I'd like to see an alternative list which gives 25 most useful tips for making programs useful, maintainable - "don't hard-code values from your data", "define things once", "put in adequate comments", "write the documentation" (gasp!).
Most programmers still program for the 'Sunny Day' case. They design and code systems assuming that nothing will go wrong and then bolt on error checking almost as an afterthought. A proper system needs to be designed assuming that things can and will go wrong. Unfortunately designing robust applications is time consuming and expensive, two things that management don't want to hear. The situation is not helped by universities who don't seem to teach robust programming.

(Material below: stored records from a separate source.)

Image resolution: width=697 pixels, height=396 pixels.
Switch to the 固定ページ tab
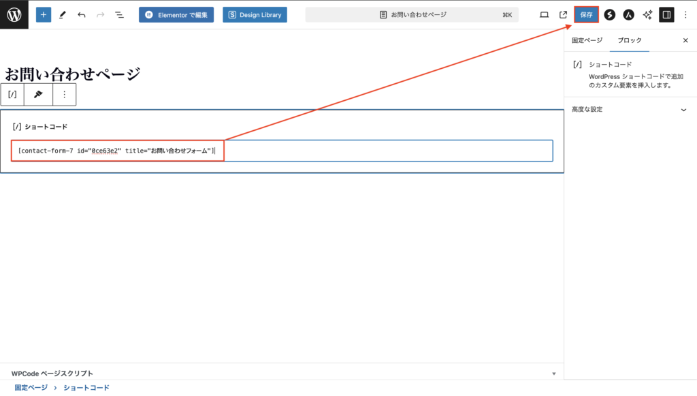(587, 41)
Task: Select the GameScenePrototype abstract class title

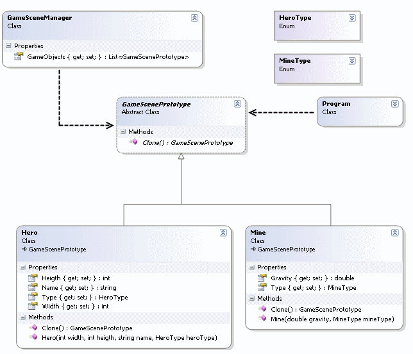Action: pyautogui.click(x=156, y=104)
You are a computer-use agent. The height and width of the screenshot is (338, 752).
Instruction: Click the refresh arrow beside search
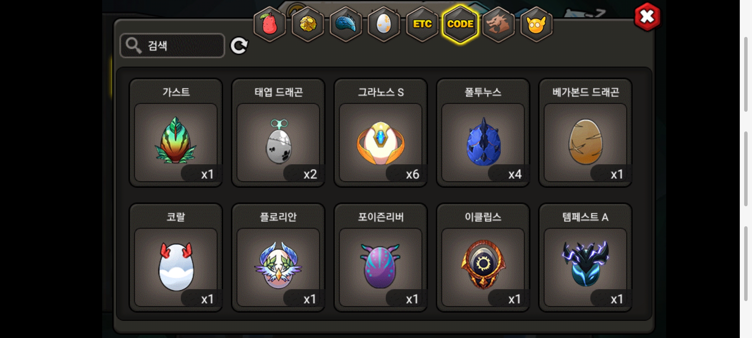239,46
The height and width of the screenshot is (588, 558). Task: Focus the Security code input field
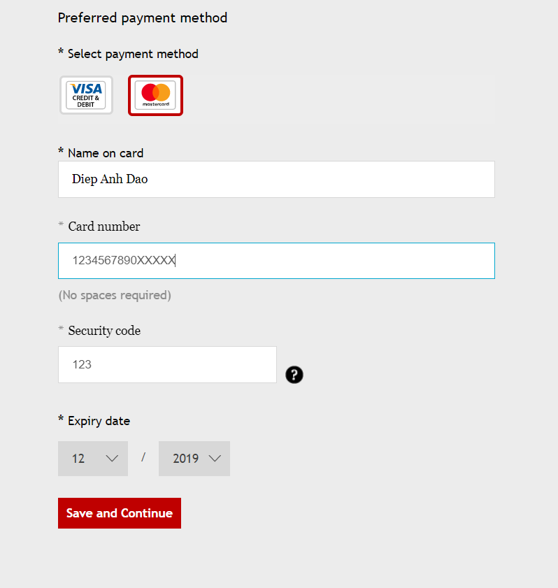click(x=167, y=364)
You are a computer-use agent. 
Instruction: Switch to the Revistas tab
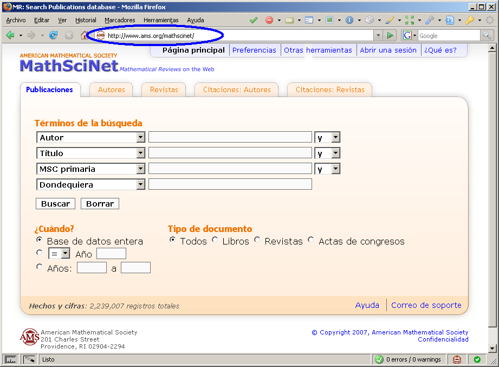163,90
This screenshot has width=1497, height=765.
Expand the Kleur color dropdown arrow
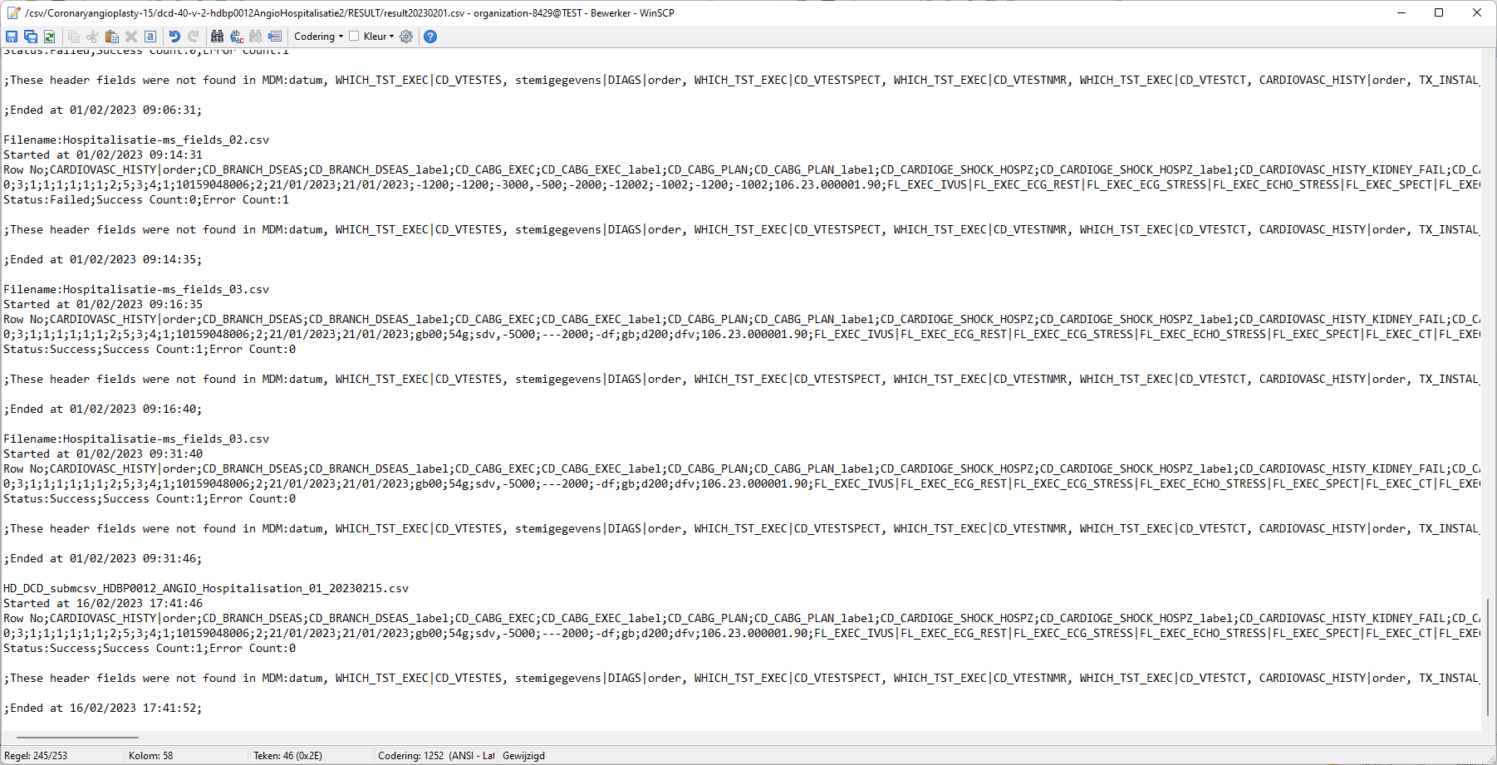pos(392,37)
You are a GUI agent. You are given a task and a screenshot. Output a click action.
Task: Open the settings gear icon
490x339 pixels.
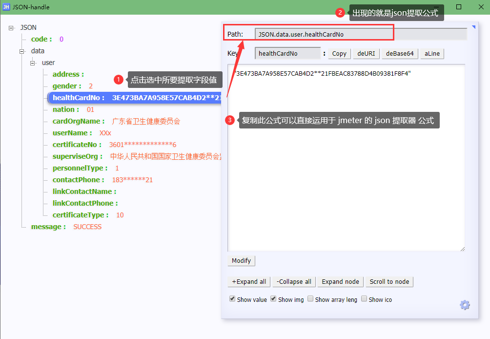tap(464, 305)
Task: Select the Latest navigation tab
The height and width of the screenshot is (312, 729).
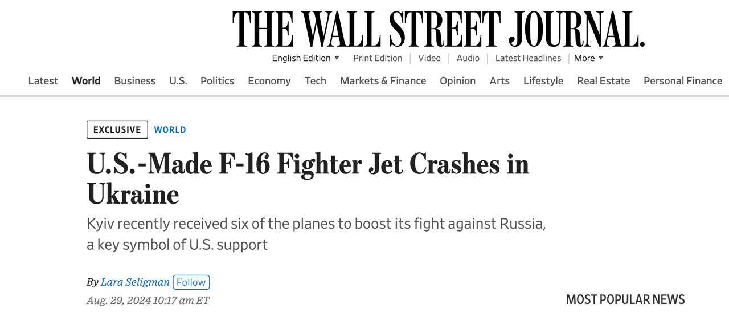Action: [x=43, y=81]
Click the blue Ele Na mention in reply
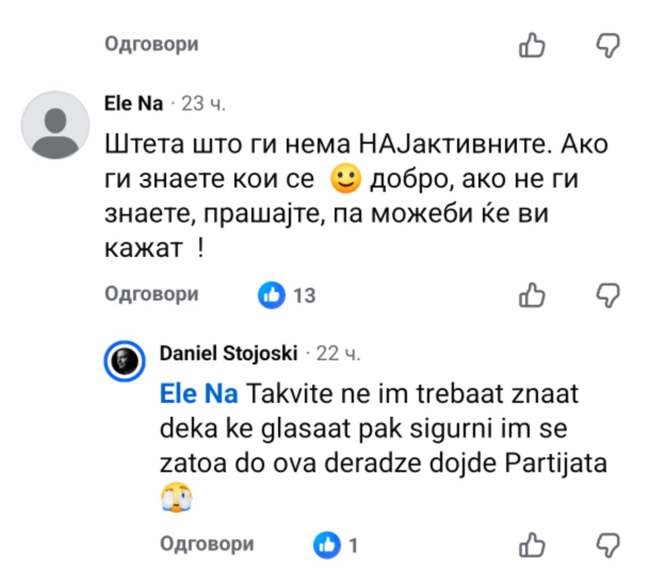650x583 pixels. [x=199, y=394]
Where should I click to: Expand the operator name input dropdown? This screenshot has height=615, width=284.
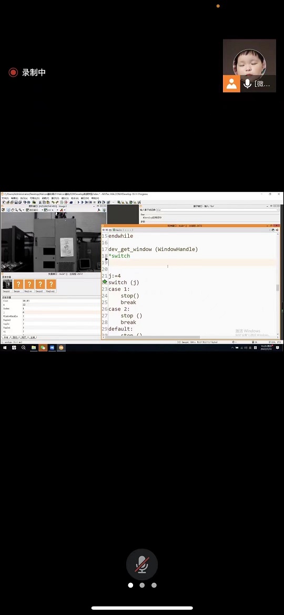click(x=277, y=210)
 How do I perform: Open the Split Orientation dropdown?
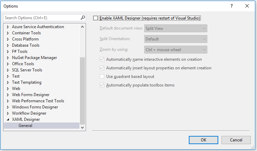tap(175, 39)
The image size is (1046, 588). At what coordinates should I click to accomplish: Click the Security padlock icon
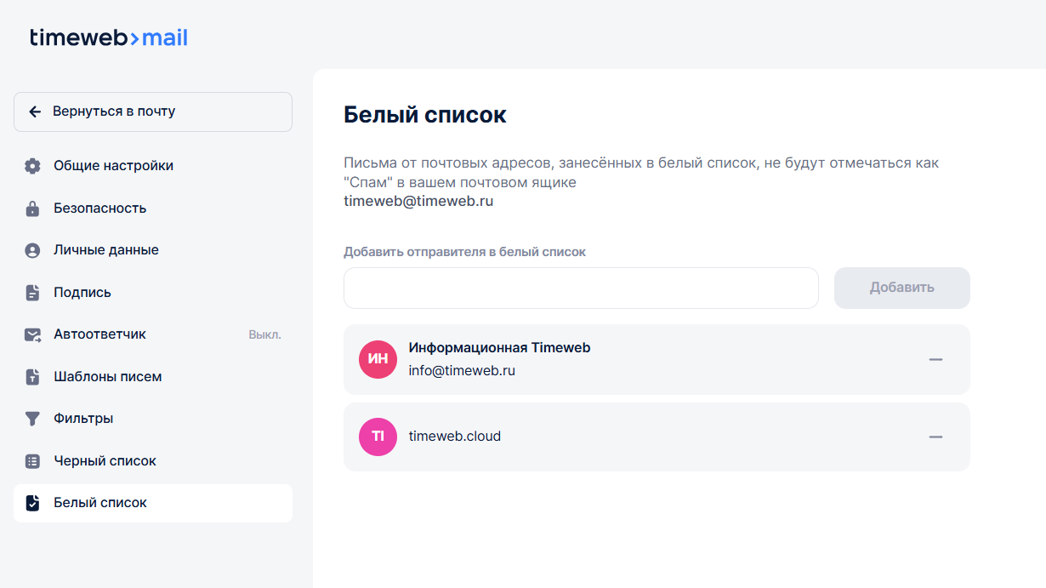pos(32,208)
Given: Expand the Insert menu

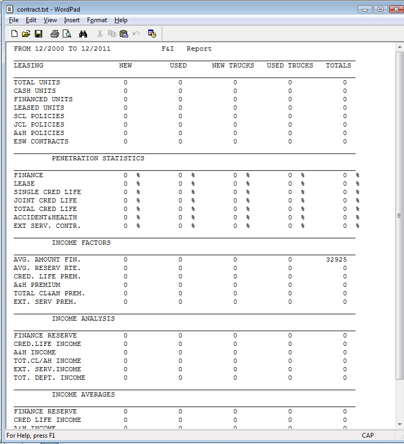Looking at the screenshot, I should tap(72, 20).
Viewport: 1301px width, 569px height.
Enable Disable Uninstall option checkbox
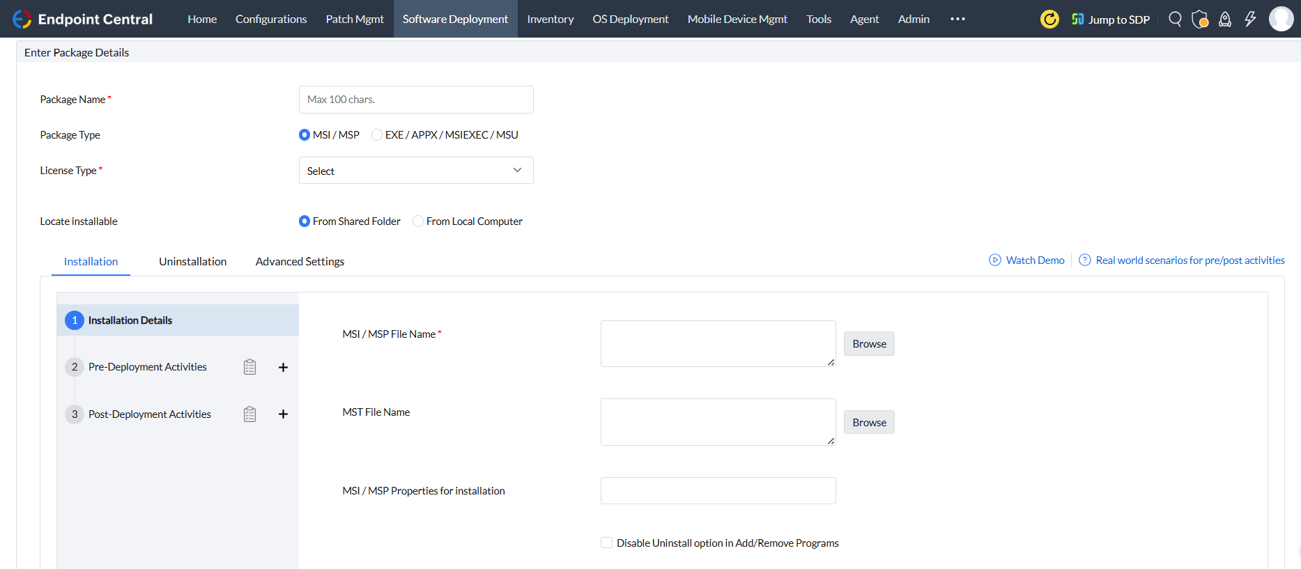[606, 543]
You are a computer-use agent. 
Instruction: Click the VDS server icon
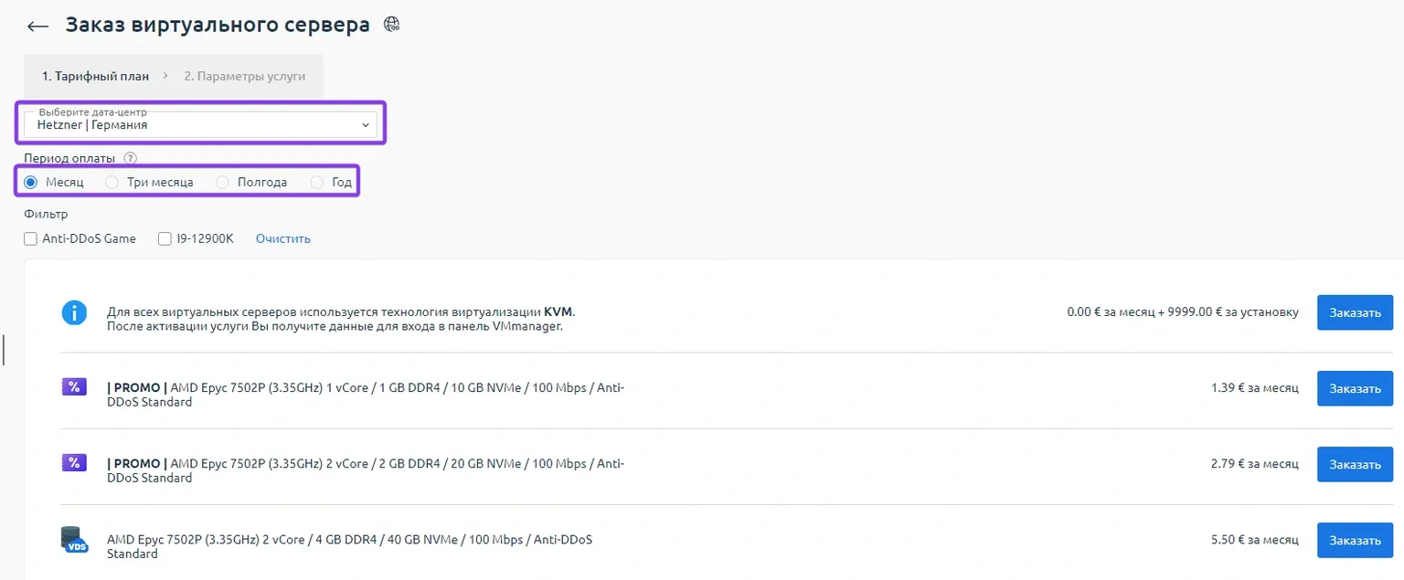74,539

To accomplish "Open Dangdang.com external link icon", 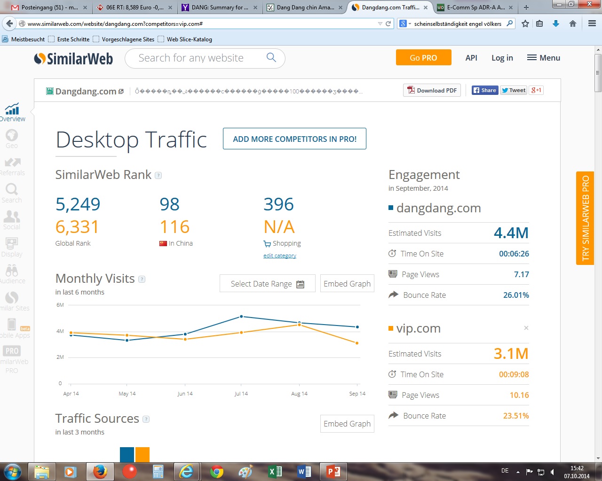I will pos(121,92).
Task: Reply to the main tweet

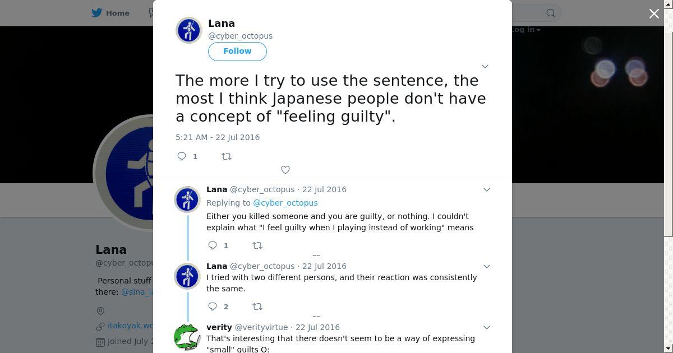Action: pyautogui.click(x=182, y=156)
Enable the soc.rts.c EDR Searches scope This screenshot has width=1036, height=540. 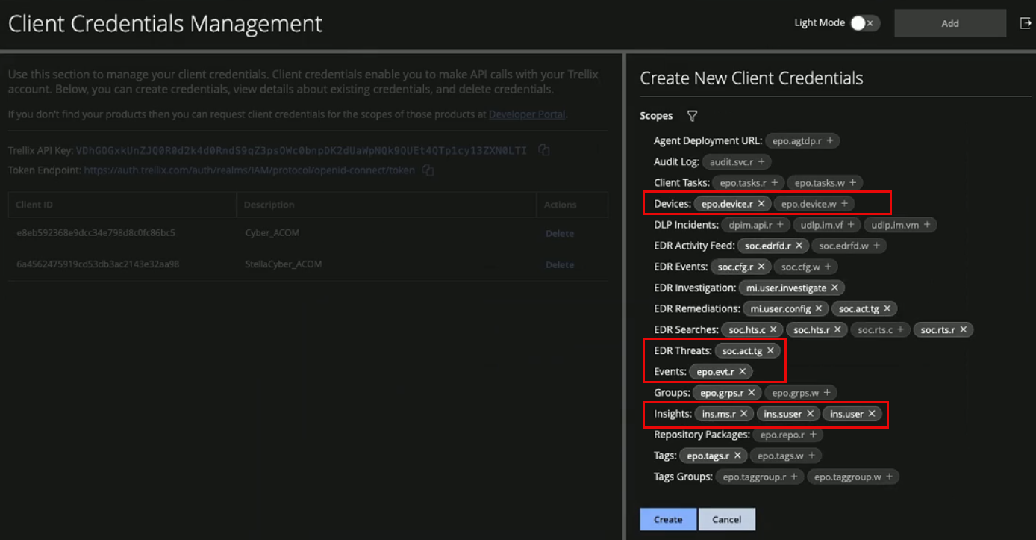(901, 329)
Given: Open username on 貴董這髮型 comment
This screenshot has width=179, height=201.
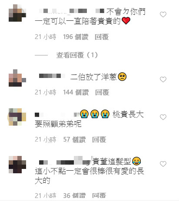Looking at the screenshot, I should [65, 162].
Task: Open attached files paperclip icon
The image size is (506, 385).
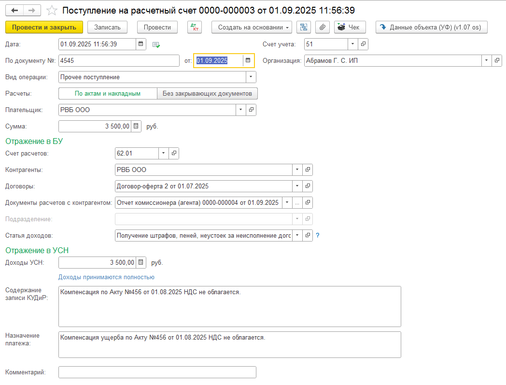Action: click(x=322, y=28)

Is using an underspecified, unsafe language like C. Many common errors could be fixed if you avoided unsafe casts, null-pointers, manual memory deallocation, unchecked array access, unchecked pointer arithmetic and returning pointers to data in the local frame from function calls.
And more.
These things are incredibly easy to fix in language and compiler design, and the runtime cost is minimal. So there is no reason to stay with C (or even C++, which inherits most of C's weaknesses).
Hard coded passwords
So, that takes mySQL off the internet then - how many eCommerce sites use mySQL as a back end and use a single (private) username/password to store orders etc. Any I don't believe mySQL is modular enough in it's security to allow individual users to lock out only their records.
Nice idea but all are really just common sense which will get overridden by timescales/budgets etc.
Paris - I can think of 25 videos, er mistakes she's made.....
Back in the 70s, a globally renowned UK mainframe company used a high level language for the OS development because anyone could write or support it, unlike assembler languages.
They found that to be a fallacy. Given that anyone could write the code, but the results were not impressive: just as well it was easy to maintain due to the high number of bugs!
A radical rethink and programmer culling took place followed by a major rewrite and then things started to take off.
M$ and their ilk are just repeating the original mistakes, but do not have the intelligence to locate the major flaw and rectify it.
What appears to be worse is that because M$ are who they are, and have published training material on how to do programming and projects badly, the rest of the world's numpties have sat up and, in their very finite wisdom, taken the garbage as their bible. One cannot get a local programming job here unless you are qualified to make the same mistakes!
Vladimir: I suppose you could always download the open source parts of OS X, such as the kernel and the HTML rendering code - that'd give you a pretty good insight into the bits that most people and applications are likely to touch irrespective of whether Jobs wants you to.
Tom Cooke: yeah, I noticed that. It's probably slightly misleading to say that the list has been formalised; the problems that are part of the list have been formalised, the list itself is written in parts in a broken 13-year old's blog English.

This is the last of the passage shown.